The UK's homecare sector faces deepening workforce shortages and a widening funding gap following the 2025 ban on overseas recruitment, threatening service collapse just as demand surges.

Key takeaways

  • The July 2025 outright ban on recruiting care workers via the Health and Care Worker visa has removed a key stabiliser for the sector, exacerbating already high vacancy rates projected to worsen in 2026.
  • Providers face rising costs from National Living Wage increases (6.7% in 2025 and 4.1% planned for 2026) and new employment rights, yet commissioning rates from local authorities often fall below even direct wage costs, creating a £2.6 billion-plus funding shortfall in England for 2025-2026.
  • These pressures risk reduced service availability, delayed hospital discharges, and greater strain on families and the NHS, while promised Fair Pay Agreement improvements remain years away without matching funding.

Crisis in UK Homecare

The homecare sector in the UK, which supports vulnerable adults to live independently at home, is under severe strain in early 2026. A major policy shift came in July 2025 when the government banned recruitment of overseas care workers under the Health and Care Worker visa route. This ended reliance on international staff, who had comprised a growing share of the workforce and helped stabilise vacancy rates temporarily.

Vacancies in homecare remain far above the wider economy average, with rates around 9.7% in late 2025 and recruitment difficulties reported by most providers. Domestic workers continue to leave for better-paid roles elsewhere, while pay in the sector hovers near the National Living Wage, offering little incentive or progression.

Compounding this, providers face escalating costs. The National Living Wage rose significantly in April 2025, with another increase slated for 2026, alongside changes to employer National Insurance thresholds and new rights under the Employment Rights Bill. Yet local authorities and NHS commissioners pay hourly rates—often around £24 or less—that fail to cover these costs, let alone overheads like travel, training, or compliance. The Homecare Association's analysis shows many public bodies pay below even the direct cost of employing workers at minimum wage levels.

The funding gap for England alone exceeds £2.6 billion for 2025-2026, with longer-term estimates from bodies like the Health Foundation pointing to needs of £8.7 billion by 2028/29 to meet demand, cover costs, and improve pay. Without adequate uplifts, providers struggle to sustain services, leading to closures, reduced capacity, or refusal of new packages.

Real-world consequences are stark.

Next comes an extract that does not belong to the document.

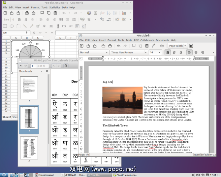Click the spell check icon in AbiWord
The height and width of the screenshot is (177, 221).
(x=162, y=46)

Hospital discharges are delayed—nearly six in ten patients faced issues in early 2025 due to homecare shortages—prolonging NHS pressures and bed blocking. Vulnerable people face longer waits or reduced support, increasing risks of hospital admissions or reliance on family carers. The government's push toward neighbourhood health and community-based care, including through the Better Care Fund, depends on a viable homecare sector, but current funding and workforce dynamics undermine this shift.

Tensions abound: efforts to improve domestic worker conditions and pay (via a planned Fair Pay Agreement from 2028) clash with immediate fiscal constraints and immigration controls aimed at reducing net migration. Sector leaders warn of a 'knife-edge' situation, where short-term restrictions risk long-term decline unless central government provides direct funding to bridge gaps.